DIRECTIONS. Report each line of the records below that holds the word "computer".

--- RAW DATA Enclosed Below ---

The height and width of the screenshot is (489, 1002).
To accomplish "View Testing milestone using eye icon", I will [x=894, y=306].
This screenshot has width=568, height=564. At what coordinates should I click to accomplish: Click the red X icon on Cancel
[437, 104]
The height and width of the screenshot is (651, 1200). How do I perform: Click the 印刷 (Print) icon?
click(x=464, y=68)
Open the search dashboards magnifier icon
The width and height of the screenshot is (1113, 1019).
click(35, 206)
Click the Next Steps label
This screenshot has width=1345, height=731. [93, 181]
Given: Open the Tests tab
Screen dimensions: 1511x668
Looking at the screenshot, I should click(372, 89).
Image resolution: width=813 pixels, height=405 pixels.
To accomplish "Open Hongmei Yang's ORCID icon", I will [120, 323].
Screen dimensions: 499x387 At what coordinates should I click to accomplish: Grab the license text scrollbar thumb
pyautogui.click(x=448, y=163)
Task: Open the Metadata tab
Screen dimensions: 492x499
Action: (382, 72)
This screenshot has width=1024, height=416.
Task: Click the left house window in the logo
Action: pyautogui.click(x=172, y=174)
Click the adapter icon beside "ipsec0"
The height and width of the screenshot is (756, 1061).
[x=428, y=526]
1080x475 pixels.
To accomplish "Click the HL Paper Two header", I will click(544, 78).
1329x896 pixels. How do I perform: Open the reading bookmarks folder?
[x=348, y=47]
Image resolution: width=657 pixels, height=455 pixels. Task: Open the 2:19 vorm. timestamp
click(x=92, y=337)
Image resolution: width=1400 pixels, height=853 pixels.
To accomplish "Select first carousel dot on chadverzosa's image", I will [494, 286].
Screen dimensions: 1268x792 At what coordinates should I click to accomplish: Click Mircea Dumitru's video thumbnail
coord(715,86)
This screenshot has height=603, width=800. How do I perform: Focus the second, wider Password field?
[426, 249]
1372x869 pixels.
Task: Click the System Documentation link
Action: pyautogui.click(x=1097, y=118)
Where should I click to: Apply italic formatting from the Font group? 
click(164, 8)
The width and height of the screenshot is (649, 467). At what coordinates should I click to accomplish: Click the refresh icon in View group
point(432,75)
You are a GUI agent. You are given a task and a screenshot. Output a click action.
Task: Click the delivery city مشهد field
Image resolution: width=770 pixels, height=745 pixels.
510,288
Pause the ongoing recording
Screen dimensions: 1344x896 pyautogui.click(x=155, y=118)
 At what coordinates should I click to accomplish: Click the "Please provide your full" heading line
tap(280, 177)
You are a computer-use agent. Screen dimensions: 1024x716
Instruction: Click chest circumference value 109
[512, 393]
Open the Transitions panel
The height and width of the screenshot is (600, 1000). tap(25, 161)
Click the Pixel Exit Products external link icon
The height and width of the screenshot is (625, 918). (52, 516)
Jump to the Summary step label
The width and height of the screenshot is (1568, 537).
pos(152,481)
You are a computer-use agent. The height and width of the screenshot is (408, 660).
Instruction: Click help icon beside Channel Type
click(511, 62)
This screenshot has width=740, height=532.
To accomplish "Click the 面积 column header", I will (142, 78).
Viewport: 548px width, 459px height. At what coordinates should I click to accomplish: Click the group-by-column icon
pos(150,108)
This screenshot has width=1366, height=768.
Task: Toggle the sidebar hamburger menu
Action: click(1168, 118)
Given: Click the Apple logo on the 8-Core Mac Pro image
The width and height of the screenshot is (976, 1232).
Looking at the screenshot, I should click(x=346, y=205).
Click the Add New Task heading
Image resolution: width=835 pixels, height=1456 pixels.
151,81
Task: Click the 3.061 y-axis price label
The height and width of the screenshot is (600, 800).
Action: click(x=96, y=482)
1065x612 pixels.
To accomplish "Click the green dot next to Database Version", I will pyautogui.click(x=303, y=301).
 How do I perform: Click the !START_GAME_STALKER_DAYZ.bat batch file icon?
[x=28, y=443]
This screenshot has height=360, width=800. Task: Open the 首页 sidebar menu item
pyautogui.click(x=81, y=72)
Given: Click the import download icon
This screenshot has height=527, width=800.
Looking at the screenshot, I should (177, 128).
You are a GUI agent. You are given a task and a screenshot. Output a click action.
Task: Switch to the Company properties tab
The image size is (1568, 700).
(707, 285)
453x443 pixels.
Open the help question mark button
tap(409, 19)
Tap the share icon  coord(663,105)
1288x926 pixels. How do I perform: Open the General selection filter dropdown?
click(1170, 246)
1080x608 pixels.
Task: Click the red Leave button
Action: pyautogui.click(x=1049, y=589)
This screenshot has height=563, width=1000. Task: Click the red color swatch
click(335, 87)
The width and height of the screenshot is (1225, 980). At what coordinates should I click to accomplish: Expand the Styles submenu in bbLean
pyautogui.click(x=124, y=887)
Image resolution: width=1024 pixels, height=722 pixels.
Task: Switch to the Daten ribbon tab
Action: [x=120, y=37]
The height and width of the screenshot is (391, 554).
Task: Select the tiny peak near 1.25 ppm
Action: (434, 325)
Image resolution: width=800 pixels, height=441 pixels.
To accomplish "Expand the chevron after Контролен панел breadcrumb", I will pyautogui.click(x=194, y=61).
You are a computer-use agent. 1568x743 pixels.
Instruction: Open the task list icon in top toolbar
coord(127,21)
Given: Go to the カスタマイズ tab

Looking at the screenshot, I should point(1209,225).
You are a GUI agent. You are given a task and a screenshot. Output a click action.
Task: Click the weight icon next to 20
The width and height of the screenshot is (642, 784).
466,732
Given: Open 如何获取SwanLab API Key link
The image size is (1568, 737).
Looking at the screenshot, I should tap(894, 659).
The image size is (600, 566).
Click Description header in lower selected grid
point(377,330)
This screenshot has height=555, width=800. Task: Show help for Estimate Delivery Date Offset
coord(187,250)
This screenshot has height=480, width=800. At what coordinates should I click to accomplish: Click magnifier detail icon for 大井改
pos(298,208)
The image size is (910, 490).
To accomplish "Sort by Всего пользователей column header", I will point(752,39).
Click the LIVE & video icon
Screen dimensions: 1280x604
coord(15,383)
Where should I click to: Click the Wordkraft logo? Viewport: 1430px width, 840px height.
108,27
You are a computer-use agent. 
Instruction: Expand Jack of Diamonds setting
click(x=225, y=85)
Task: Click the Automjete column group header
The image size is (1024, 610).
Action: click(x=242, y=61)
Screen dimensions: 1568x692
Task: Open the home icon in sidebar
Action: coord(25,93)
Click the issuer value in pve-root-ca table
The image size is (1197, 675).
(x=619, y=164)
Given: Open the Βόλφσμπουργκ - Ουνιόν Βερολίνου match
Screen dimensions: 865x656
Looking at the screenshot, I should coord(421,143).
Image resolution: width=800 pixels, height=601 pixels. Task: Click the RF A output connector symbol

--- End of Enclosed RAW DATA ---

TASK RESULT.
You are a computer-use agent. Screen dimensions: 1024x716
You are a computer-use agent. The height and width of the screenshot is (408, 660).
You are a computer-use agent. 1568x743 pixels.
You are a computer-use agent. 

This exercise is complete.